[ANN] RediSearch 1.0.2

Hey,

I’ve released RediSearch 1.0.2 today.

It includes a few minor bugfixes over 1.0.1 (which in turn includes some bug fixes over 1.0.0)

But most importantly it fixed a big performance regression in unions present since the 0.20 days or so.

This is more important as since 1.0.1 stemming is done implicitly with unions. I’ve seen queries go up an order of magnitude in speed because of this fix.

For example, on an index of 500k reddit comments, these are the results before the fix:

Verbatim, no stemming.

$ redis-benchmark -n 1000000 ft.search rd “donald trump” verbatim nocontent

14542.37 requests/sec.

And the default mode, with stemming. You’d expect some perfomance loss but not like this:

$ redis-benchmark -n 1000000 ft.search rd “donald trump” nocontent

345.89 requests/sec.

After the fix, the verbatim throughput remains the same, however the stemmed version is no:

$ redis-benchmark -n 1000000 ft.search rd “donald trump” nocontent

11115.27 requests/sec

so that’s over X30 faster with unions.

the difference is less dramatic with other queries, but still, it’s an important upgrade, especially if you’re using 1.0.1.

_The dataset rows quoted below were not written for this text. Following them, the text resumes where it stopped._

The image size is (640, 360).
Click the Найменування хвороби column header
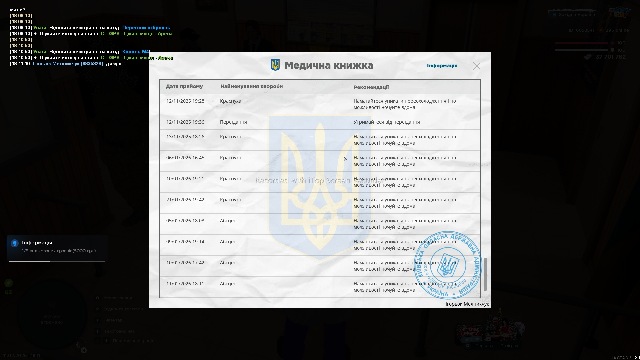[x=251, y=86]
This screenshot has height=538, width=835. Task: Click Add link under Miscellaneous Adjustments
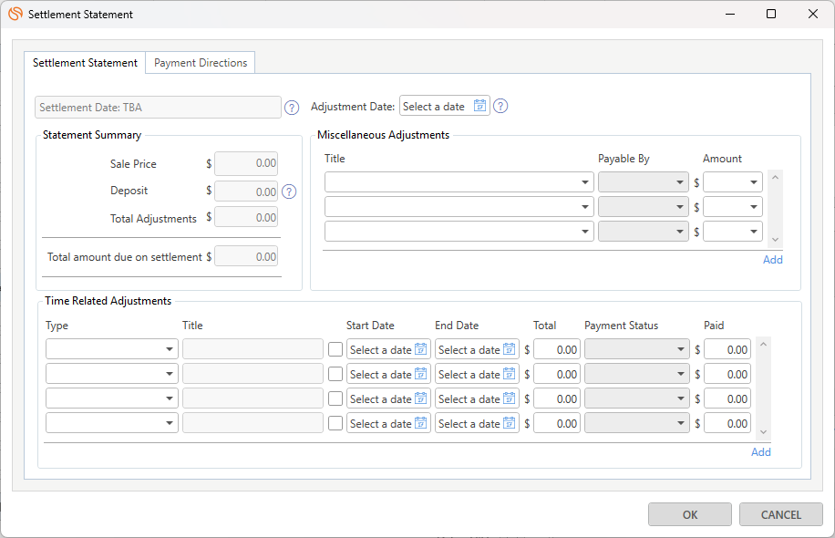(772, 260)
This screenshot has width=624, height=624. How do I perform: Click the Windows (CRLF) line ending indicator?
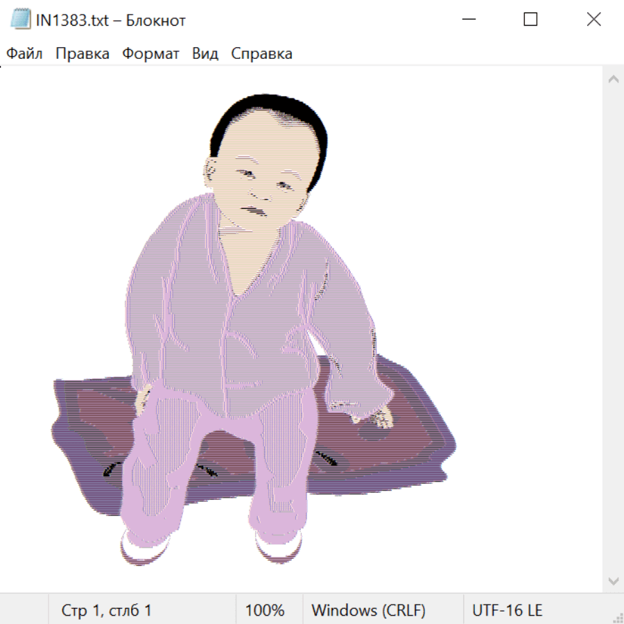tap(368, 610)
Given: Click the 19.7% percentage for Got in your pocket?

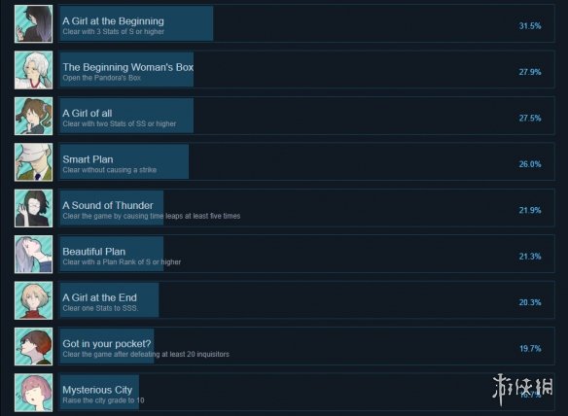Looking at the screenshot, I should (530, 348).
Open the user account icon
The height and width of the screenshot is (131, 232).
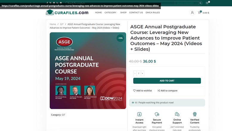(192, 13)
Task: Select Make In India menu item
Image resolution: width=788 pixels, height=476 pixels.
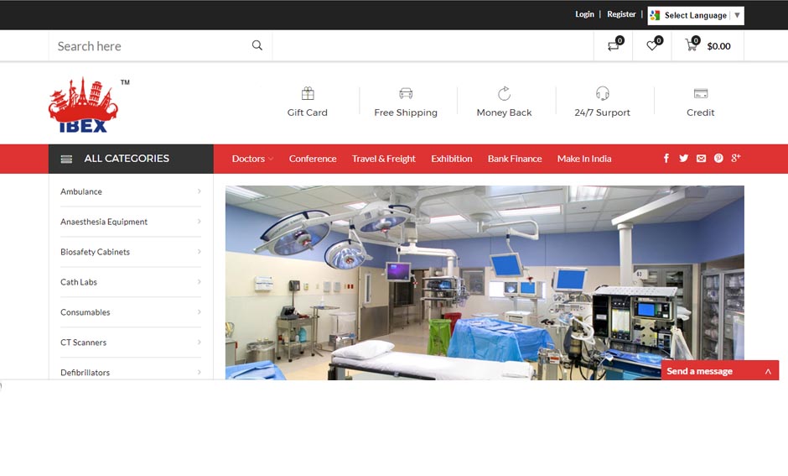Action: (x=584, y=159)
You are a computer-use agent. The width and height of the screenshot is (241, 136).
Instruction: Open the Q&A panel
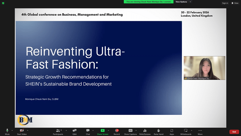point(74,131)
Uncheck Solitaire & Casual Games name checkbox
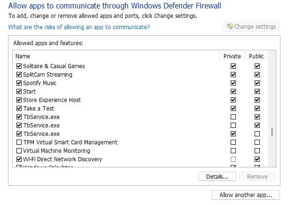Screen dimensions: 288x205 pyautogui.click(x=19, y=66)
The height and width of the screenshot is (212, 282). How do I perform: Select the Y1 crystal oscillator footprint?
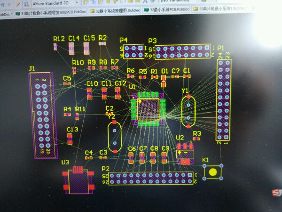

For enterprise users - this is included in redisearch enterprise 1.0.3.

Oops, the links of course! :slight_smile:

Source code can be downloaded from https://github.com/RedisLabsModules/RediSearch/releases/tag/v1.0.2

Docker image: https://hub.docker.com/r/redislabs/redisearch/

or just docker pull redislabs/redisearch:1.0.2

Impressive!

Congrats on the release Dvir, I wonder if it's going to be possible,
or already is, to serialize the result into a Redis key + setting the
TTL so that it's possible to scale to Redis-ish numbers of IOPs when
queries do not need to get super fresh results.

Hi Salvatore.
I was thinking of adding something like FT.SEARCHSTORE. It can also be used to prefetch results for paging (i.e run searchstore on 50 results, then get 0-10, 10-20, …)

It will be a bit more tricky in the cluster but certainly doable. And we can even be smart about it and do auto invalidation when documents are inserted (i.e. if a doc matching “foo” is added, we have a map of all queries containing “foo” in the cache, that might change). Not sure if it’s worth it though.

Since the response format is not a straightforward list that can be stored in a sorted set, we’ll need to either create a new data type for a cached search result, or serialize it into a sorted set, and then have the module abstract the deserialization.

The cluster thing is definitely a semantical issue even if there are
solutions indeed. So maybe it could be a better idea to make this a
bit more transparent and implement a query cache inside the module
itself... with TTL and auto invalidation on inserts if required to do
so (but I would make this optional, for workloads with continuous
inserts). However with this way of doing things pagination must be fit
into the API someway.